Monday, April 18, 2011

Moving On

I always have loved this word - how can we move forward. Yes... this very word itself denotes that one is looking forward for the future and it that it will trangress into something better, bigger or something entirely exciting.

I also love this word : ALL is well - I learned this from Louise Hay and I have always adopted this especially whenever I start thinking negative thoughts.

I want to be strong and fit. I want to have achieved everything that I have always wanted in life. I want to assume and make all my dreams come through. No more dilly dallying anymore.

It is time to move and grow up.

Wednesday, April 6, 2011

compromising

compromising is at times seen as a weakness but in many cases - compromising with situations rather than getting angry and lose temper is a better option.

Tuesday, April 5, 2011

Patience in the outcome

I believe on and on again - there is this need for patience. I feel that every time I choose to be patience - the rewards earned are bountiful. Patience reap rewards. TRUST ALSO REAP REWARDS.

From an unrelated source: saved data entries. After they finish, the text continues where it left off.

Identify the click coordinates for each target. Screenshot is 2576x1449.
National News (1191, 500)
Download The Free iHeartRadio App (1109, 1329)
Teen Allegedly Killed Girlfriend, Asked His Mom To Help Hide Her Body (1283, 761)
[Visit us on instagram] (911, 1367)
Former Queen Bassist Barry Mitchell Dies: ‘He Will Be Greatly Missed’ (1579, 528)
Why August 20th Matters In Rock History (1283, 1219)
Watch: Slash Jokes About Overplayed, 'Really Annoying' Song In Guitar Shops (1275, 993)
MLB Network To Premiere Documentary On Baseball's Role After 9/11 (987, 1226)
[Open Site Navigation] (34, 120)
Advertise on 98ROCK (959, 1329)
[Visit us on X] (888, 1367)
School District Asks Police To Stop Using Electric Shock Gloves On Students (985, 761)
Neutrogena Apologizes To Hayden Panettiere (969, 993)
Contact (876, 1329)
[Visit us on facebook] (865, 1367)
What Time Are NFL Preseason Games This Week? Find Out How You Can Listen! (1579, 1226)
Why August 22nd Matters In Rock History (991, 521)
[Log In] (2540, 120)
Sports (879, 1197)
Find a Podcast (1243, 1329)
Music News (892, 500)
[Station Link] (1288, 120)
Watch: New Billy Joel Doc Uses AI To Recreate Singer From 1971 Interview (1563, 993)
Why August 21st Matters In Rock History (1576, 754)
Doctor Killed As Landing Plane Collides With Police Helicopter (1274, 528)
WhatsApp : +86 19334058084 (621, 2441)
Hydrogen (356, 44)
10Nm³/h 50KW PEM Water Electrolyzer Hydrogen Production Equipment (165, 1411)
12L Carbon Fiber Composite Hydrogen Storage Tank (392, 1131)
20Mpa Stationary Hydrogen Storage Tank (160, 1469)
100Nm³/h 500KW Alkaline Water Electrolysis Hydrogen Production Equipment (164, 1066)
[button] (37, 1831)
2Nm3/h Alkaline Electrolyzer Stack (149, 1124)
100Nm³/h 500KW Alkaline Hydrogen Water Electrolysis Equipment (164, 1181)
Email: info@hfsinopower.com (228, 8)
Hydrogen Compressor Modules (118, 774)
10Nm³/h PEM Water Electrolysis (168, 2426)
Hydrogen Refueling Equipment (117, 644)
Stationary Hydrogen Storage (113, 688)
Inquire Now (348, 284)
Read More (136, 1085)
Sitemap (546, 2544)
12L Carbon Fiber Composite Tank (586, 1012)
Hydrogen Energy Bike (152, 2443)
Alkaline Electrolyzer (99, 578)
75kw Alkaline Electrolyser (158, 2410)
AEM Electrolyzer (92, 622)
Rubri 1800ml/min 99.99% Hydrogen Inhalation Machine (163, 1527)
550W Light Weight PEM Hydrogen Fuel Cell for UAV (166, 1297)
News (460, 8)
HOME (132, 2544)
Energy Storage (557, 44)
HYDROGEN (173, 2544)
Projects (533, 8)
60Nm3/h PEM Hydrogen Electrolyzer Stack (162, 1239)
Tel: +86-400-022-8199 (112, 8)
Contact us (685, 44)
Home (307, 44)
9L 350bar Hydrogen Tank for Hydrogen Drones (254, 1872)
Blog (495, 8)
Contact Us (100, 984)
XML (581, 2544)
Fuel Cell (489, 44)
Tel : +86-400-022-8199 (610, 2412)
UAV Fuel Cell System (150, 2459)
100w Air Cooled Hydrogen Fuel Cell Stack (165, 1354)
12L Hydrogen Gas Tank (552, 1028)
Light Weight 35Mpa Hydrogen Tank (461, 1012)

Also with the mindset that all is well will be well.
I thank God for the glory and patience that he has bestowed upon me. I thank for this day for being good and successful.

Friday, April 1, 2011

winner takes it all

Life is indeed amazing. Everytime I think that it could not get better and that I am becoming static - it is this everytime that it gets better than ever.

I am missing my mojo or rather I am without my amulet. I have stopped feeling like a winner and I am now much of a go getter only when the situation arises or calls for it. In short - I am not psyching myself. I am thrown in the wind and I am not even trying to cajole and psyche myself to be better.

To be a winner - I need to think and be a winner. In my mind's eye - I am a winner. Being is important to believe that I am a winner. I keep thinking that each day is good and all good things is happenning to me.